DATASET ENTRIES.
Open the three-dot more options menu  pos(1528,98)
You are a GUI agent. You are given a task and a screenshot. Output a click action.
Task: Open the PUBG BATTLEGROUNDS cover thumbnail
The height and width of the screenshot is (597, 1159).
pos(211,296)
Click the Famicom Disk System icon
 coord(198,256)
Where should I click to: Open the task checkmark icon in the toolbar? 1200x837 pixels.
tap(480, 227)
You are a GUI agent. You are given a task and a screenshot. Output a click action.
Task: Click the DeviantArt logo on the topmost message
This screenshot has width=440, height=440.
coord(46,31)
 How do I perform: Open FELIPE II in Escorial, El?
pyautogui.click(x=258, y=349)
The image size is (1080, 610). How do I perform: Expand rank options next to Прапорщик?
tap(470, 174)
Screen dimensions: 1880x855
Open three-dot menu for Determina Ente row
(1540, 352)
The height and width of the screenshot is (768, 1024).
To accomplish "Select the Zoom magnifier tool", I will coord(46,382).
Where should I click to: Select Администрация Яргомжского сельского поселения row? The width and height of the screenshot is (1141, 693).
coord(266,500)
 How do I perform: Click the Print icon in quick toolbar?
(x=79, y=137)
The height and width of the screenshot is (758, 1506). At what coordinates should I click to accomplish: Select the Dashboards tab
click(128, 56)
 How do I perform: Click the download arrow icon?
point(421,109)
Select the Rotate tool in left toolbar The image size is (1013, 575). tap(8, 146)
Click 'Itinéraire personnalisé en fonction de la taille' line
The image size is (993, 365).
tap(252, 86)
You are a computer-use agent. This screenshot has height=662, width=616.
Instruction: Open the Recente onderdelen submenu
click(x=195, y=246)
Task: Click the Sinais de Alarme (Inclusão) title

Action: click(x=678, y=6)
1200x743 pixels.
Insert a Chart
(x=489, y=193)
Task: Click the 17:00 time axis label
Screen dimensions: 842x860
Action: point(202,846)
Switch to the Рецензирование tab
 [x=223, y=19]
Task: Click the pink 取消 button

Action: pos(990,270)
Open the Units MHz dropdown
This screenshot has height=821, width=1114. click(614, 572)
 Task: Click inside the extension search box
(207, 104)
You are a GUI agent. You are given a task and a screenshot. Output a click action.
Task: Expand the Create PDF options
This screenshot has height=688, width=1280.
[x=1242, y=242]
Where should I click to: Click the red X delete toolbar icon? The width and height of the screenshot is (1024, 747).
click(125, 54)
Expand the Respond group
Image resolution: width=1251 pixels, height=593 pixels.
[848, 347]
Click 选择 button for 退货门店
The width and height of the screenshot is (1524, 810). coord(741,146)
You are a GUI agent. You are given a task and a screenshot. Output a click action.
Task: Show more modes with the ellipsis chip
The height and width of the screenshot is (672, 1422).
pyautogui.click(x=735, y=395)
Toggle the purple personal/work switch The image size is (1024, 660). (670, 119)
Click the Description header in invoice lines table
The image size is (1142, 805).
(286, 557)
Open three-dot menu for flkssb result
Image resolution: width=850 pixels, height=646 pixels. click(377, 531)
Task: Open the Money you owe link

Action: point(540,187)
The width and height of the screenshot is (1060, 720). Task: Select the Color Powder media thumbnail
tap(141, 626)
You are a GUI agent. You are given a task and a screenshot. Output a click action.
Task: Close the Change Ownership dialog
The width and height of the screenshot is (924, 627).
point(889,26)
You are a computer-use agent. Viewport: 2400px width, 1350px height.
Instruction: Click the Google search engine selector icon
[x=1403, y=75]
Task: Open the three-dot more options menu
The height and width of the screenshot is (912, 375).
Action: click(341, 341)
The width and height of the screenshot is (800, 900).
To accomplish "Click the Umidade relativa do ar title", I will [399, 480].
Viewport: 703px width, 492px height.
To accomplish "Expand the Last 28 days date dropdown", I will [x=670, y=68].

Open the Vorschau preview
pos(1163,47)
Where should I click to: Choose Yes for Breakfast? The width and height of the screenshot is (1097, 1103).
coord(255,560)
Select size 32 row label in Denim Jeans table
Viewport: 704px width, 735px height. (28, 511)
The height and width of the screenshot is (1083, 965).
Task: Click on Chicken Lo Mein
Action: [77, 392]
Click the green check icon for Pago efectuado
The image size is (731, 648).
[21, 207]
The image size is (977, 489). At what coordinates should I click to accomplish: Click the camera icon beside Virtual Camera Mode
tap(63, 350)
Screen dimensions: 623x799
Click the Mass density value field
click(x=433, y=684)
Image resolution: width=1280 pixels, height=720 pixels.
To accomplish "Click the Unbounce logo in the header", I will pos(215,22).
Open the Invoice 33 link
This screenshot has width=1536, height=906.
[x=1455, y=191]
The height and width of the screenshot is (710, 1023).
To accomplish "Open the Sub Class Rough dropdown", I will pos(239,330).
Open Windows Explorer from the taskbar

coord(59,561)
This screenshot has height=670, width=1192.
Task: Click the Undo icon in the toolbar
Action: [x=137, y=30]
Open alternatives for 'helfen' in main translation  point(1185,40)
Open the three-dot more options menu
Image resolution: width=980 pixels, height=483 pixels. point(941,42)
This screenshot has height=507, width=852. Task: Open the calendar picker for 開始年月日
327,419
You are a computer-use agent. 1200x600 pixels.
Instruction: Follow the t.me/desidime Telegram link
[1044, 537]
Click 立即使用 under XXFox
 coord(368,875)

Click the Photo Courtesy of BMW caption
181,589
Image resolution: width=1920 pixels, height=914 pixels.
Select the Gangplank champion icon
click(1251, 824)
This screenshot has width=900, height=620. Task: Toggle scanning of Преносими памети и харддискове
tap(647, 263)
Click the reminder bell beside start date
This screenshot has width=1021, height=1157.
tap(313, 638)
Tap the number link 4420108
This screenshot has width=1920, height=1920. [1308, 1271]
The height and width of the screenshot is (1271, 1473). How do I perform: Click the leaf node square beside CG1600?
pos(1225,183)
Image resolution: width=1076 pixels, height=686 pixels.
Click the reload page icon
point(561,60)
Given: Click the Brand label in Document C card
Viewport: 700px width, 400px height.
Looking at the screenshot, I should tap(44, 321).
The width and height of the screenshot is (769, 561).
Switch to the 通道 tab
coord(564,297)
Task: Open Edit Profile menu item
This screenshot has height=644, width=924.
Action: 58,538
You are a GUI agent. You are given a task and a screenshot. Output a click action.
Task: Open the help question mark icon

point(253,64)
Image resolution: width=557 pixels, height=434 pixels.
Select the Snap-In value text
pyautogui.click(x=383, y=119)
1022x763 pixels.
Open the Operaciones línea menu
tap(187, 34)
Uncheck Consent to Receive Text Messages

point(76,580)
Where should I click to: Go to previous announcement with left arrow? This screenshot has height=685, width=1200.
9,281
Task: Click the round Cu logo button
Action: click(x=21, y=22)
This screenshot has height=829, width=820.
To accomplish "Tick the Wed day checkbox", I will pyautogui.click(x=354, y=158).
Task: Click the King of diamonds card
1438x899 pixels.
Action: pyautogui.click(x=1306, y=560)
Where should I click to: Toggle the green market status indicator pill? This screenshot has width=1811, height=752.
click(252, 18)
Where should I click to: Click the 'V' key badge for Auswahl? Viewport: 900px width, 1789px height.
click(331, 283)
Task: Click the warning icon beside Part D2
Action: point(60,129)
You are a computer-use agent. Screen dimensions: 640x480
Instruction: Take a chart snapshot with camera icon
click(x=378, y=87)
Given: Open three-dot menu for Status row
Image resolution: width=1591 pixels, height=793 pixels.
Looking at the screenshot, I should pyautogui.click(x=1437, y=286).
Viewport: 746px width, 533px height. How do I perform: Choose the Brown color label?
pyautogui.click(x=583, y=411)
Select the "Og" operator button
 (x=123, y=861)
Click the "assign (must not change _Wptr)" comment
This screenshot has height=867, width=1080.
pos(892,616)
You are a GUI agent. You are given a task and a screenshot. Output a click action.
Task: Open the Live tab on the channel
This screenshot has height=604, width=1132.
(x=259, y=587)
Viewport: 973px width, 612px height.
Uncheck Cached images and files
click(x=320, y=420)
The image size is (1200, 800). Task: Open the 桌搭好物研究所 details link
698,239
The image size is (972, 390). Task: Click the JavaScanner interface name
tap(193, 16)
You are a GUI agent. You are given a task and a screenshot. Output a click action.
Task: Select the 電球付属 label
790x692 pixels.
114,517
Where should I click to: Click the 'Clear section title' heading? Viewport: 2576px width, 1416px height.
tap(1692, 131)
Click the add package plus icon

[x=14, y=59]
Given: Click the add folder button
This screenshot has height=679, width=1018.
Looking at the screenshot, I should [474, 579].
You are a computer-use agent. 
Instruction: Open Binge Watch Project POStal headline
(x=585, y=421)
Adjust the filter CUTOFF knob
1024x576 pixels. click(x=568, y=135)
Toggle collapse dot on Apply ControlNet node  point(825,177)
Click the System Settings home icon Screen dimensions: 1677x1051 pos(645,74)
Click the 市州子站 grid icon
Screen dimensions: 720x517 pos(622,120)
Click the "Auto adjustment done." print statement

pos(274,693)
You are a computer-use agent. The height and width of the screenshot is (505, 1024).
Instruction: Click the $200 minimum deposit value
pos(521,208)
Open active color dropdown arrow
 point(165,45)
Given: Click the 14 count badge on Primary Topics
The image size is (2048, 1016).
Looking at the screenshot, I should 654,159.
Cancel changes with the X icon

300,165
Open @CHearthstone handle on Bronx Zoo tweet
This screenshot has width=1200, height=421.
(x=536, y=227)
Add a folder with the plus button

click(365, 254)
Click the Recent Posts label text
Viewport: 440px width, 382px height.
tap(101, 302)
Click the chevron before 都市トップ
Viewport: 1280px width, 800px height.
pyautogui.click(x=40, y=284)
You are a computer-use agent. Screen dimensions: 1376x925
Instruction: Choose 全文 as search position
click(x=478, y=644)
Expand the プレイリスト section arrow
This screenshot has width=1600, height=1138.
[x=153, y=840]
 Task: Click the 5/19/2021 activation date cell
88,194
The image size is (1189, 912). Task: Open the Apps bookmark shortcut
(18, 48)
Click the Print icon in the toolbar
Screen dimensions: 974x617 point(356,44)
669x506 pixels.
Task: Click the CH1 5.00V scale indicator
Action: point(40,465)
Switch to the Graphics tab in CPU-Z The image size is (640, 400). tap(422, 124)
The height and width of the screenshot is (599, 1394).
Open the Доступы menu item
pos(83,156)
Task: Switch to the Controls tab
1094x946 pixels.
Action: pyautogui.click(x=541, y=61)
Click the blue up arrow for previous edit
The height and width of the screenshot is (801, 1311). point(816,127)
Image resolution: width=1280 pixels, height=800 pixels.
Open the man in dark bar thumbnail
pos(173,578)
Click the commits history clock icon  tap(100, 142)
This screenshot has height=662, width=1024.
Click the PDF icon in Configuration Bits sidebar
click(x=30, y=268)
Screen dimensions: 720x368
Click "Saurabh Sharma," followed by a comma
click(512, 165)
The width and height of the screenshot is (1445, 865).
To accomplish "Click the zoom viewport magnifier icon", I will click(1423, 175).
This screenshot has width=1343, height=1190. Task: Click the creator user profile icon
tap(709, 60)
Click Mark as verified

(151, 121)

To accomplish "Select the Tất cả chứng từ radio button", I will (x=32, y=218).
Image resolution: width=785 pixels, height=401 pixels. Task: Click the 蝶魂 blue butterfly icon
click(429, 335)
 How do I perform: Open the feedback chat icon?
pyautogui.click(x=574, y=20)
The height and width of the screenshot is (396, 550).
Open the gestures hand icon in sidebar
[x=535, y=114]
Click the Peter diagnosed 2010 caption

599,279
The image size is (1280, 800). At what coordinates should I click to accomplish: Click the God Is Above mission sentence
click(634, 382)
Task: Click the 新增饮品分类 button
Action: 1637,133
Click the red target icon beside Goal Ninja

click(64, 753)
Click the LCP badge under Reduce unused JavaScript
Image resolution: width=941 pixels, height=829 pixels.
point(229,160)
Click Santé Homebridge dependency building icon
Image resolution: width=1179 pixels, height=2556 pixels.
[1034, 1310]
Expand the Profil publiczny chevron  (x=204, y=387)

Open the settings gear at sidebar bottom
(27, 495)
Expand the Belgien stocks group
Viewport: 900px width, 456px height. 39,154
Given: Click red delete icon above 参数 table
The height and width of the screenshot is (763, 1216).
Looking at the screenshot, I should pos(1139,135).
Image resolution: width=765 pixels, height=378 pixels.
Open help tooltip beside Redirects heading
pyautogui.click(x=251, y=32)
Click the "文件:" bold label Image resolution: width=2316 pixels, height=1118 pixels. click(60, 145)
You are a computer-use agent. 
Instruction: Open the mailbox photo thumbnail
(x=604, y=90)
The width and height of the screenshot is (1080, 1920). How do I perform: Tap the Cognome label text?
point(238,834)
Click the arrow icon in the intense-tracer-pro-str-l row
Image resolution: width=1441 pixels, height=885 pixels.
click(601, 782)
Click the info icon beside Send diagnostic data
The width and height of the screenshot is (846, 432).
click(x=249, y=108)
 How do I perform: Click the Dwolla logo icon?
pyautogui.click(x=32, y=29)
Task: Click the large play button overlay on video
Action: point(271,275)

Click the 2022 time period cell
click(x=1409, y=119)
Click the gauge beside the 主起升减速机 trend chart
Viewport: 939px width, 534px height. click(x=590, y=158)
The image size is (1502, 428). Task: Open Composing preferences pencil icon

WORK REQUIRED. For each line of the entries that contains the word "card", make a copy.

ANSWER TO THIS EXERCISE.
Given: Click the Brand label in Document C card
Task: Click the King of diamonds card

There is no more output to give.